## EXCERPTED PASSAGE
++++++++++
To Be Free Like Malala: The Dreams and Fears of Afghanistan's Teen Girls

On Saturday, lawmakers in Afghanistan's parliament refused to vote on the Law on the Elimination of Violence Against Women. Yet, read any of the poems or stories on the Afghan Women's Writing Project website, and you will be filled with hope.
This post was published on the now-closed HuffPost Contributor platform. Contributors control their own work and posted freely to our site. If you need to flag this entry as abusive, send us an email.

On Saturday, lawmakers in Afghanistan's parliament refused to vote on the Law on the Elimination of Violence Against Women. When enforced, the law protects girls from child marriages, wives from abusive husbands and rape victims from being charged with adultery. The law also bans women and girls from being traded among families to settle debts and disputes. These protections have been law since 2009, but only by presidential decree.

Unfortunately, enforcement has been rare. And now, with the parliament vote blocked, women's rights in Afghanistan are as endangered as ever. There is progress, but when a lawmaker claims men's rights are infringed upon when they face punishment for beating their wives, you know that the women and girls of Afghanistan face steep obstacles when it comes to securing equal protection under the law -- and rights within the family.
++++++++++
## DATA SUPPLIED
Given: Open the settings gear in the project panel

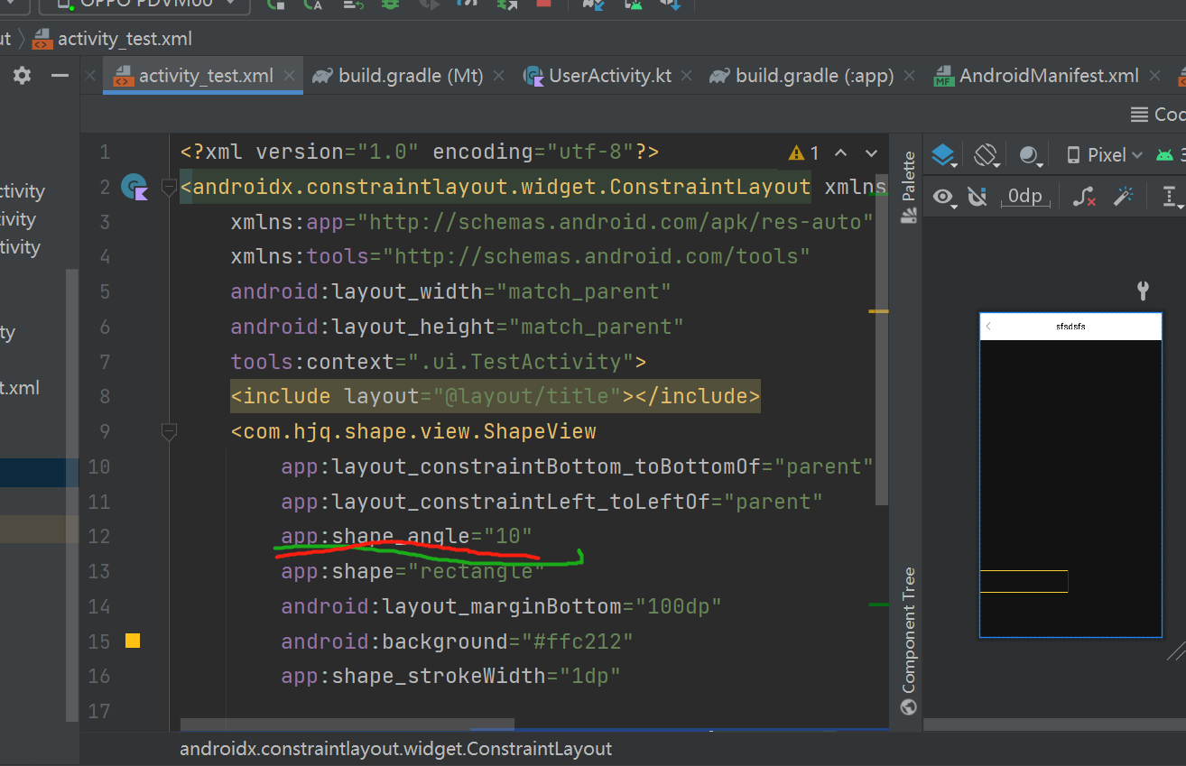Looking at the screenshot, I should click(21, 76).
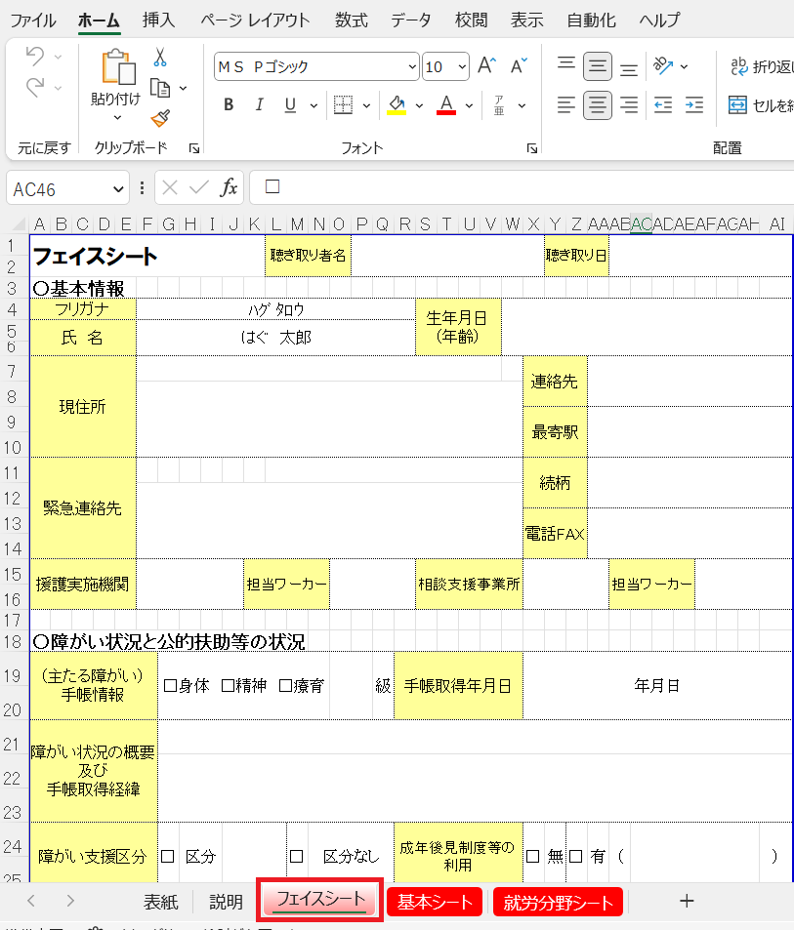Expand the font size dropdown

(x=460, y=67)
++++++++++
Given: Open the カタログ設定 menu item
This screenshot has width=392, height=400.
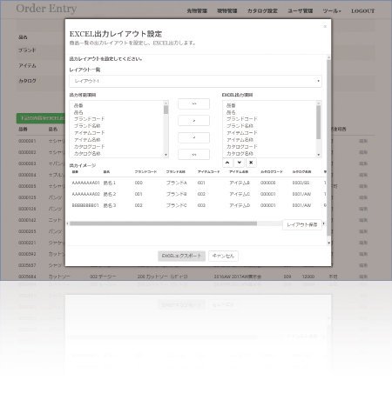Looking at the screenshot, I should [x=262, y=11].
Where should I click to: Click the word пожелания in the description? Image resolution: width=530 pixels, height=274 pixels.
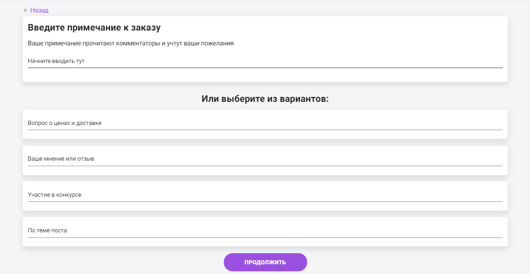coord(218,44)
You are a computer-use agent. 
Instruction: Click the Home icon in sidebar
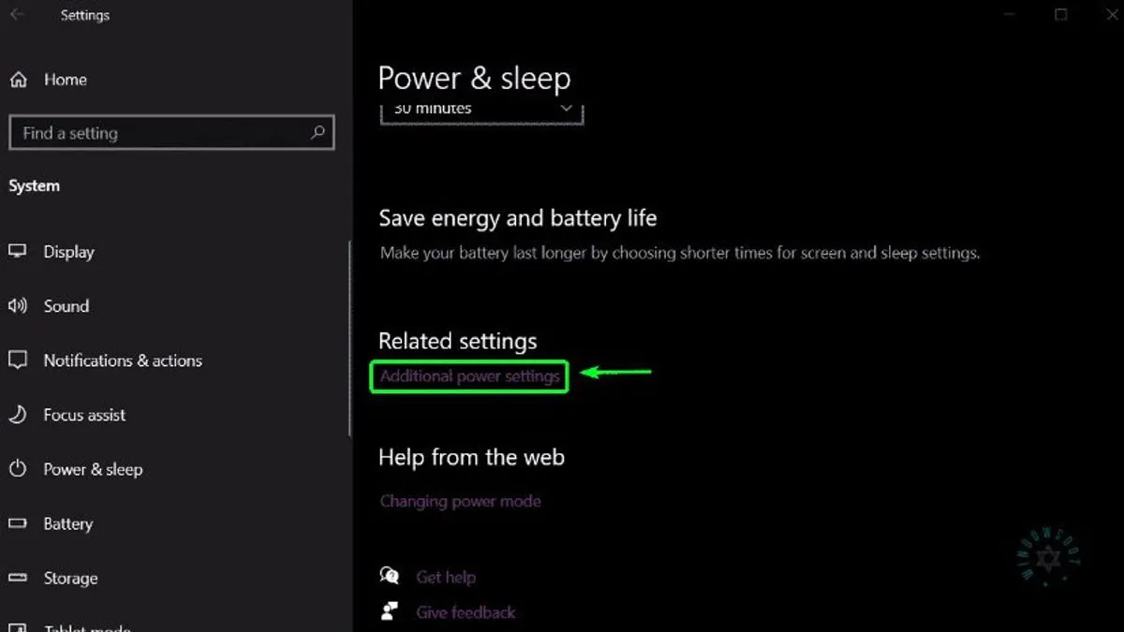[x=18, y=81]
++++++++++
## STUDY QUESTIONS
a – Retype the passage from the article on Afghanistan's teen girls above, from "Unfortunately, enforcement has" to "within the family.".
b – Continue the article about Afghanistan's teen girls and the stalled women's protection law, picking up right after its last sentence.

## ANSWERS FOR EACH ITEM
a –
Unfortunately, enforcement has been rare. And now, with the parliament vote blocked, women's rights in Afghanistan are as endangered as ever. There is progress, but when a lawmaker claims men's rights are infringed upon when they face punishment for beating their wives, you know that the women and girls of Afghanistan face steep obstacles when it comes to securing equal protection under the law -- and rights within the family.

b –
Yet, read any of the poems or stories on the Afghan Women's Writing Project website, and you will be filled with hope. There, you will encounter women and girls who are strong, who are full of dreams, who see the world clearly around them and have in no way given up or declared change impossible.

Right now, AWWP is showcasing the teen writers in their workshops. I don't think I can overstate how rare it is for Afghan girls in Afghanistan to be encouraged to write about and share their dreams and fears with outsiders. But here they are, and they shine. Shahida, 13, writes about her dreams, loves and pain in her poem "First Daughter":

I dream that I am a professor teaching mathematics/ I want to be a cancer doctor/ I worry about being a good student/ I am Shahida/I feel if my grandmother and grandfather are fine, I will be happy/ I cried when my father was sick/ I try to understand and help my friends when they are sad/ I am Shahida/ I dream that I can touch the sky/ and fly like Harry Potter/ I hope to be a leader in the future/ I am Shahida

Asma, age 13, writes of the jail sentence that the burqa can be:

I am a woman under burqa/I can't breathe/I can't catch my breath/Its color looks blue, but actually it is dark/ It is darker than the darkness of night./ If I take it off people will throw stones on me.

Near the end of the poem, Asma writes of Malala Yousafzai, the Pakistani girl who was shot just for wanting to learn, for being a role model for other girls who want to learn. She writes:

I just want to go outside of this cage and/breathe as deeply as Malala./ I want to be free like Malala/ I hope all women can be like Malala/ I love freedom and I want to create it/ for myself and for my people.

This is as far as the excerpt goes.